BEGIN Material supplied

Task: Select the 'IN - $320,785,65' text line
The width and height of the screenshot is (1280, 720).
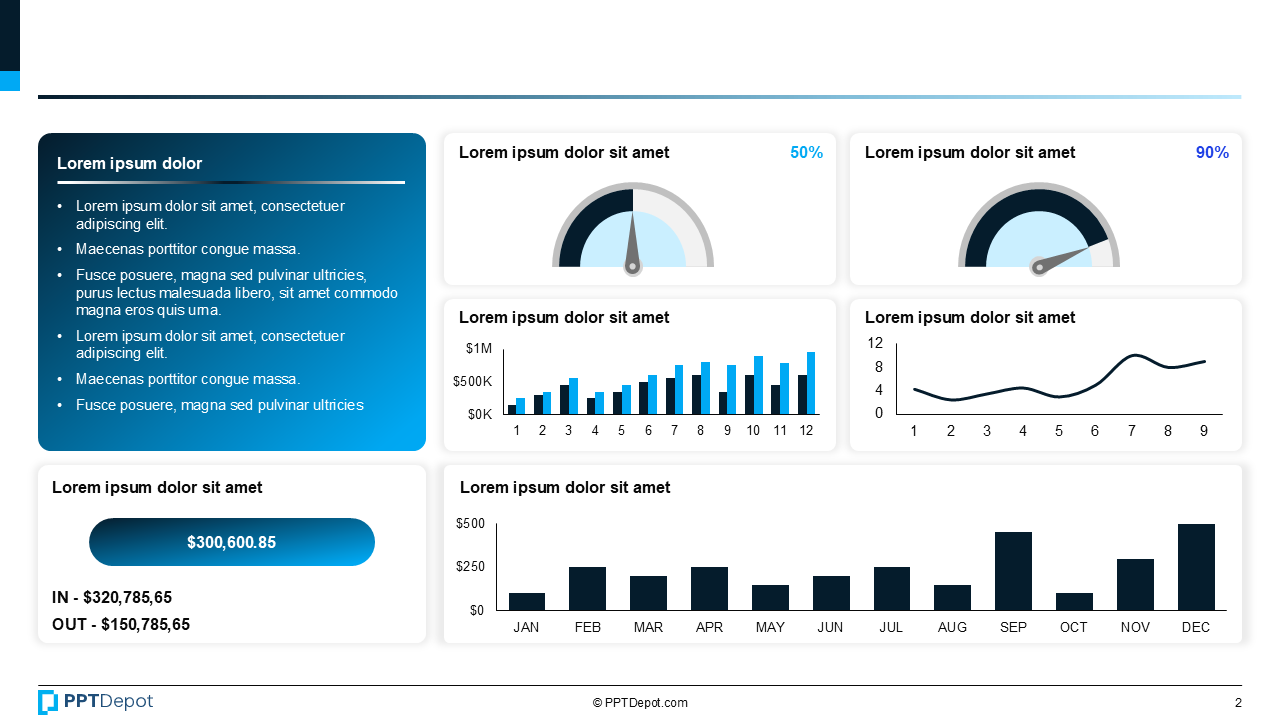Action: point(111,597)
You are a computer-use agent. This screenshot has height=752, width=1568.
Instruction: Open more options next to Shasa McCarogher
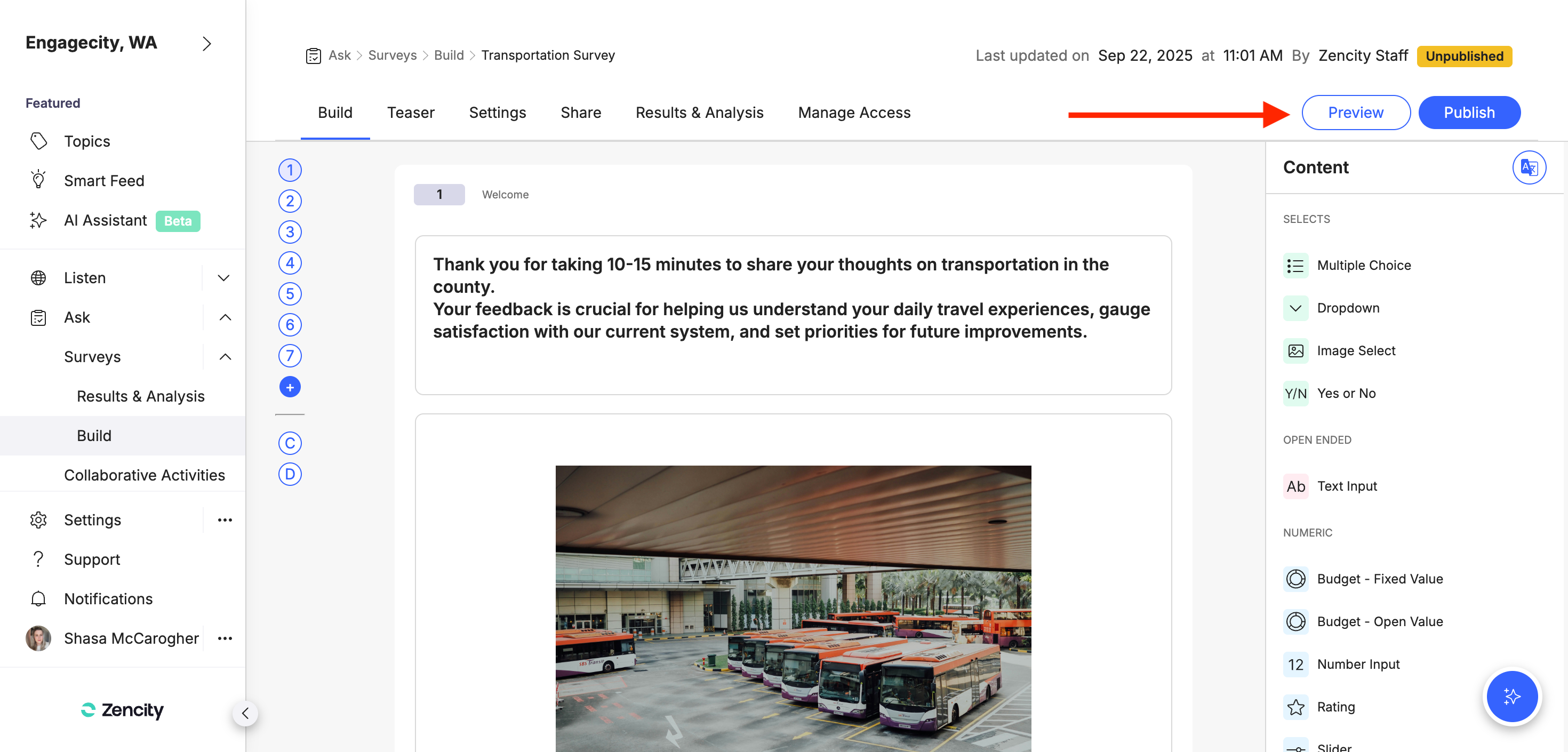point(225,639)
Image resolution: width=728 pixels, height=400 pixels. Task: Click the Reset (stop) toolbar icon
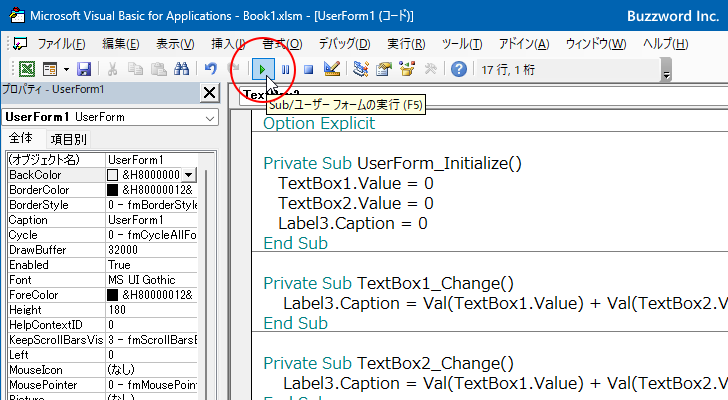click(x=309, y=69)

END Material supplied

Your task:
Transcribe all of the lines above exactly as given. The pictures stay out.

Exercise result:
Task: Select the 'IN - $320,785,65' text line
The width and height of the screenshot is (1280, 720).
Action: point(111,597)
You are a computer-use agent. This screenshot has height=752, width=1568.
Instruction: Open more options next to Shasa McCarogher
point(225,639)
Image resolution: width=728 pixels, height=400 pixels. Task: Click the Reset (stop) toolbar icon
click(x=309, y=69)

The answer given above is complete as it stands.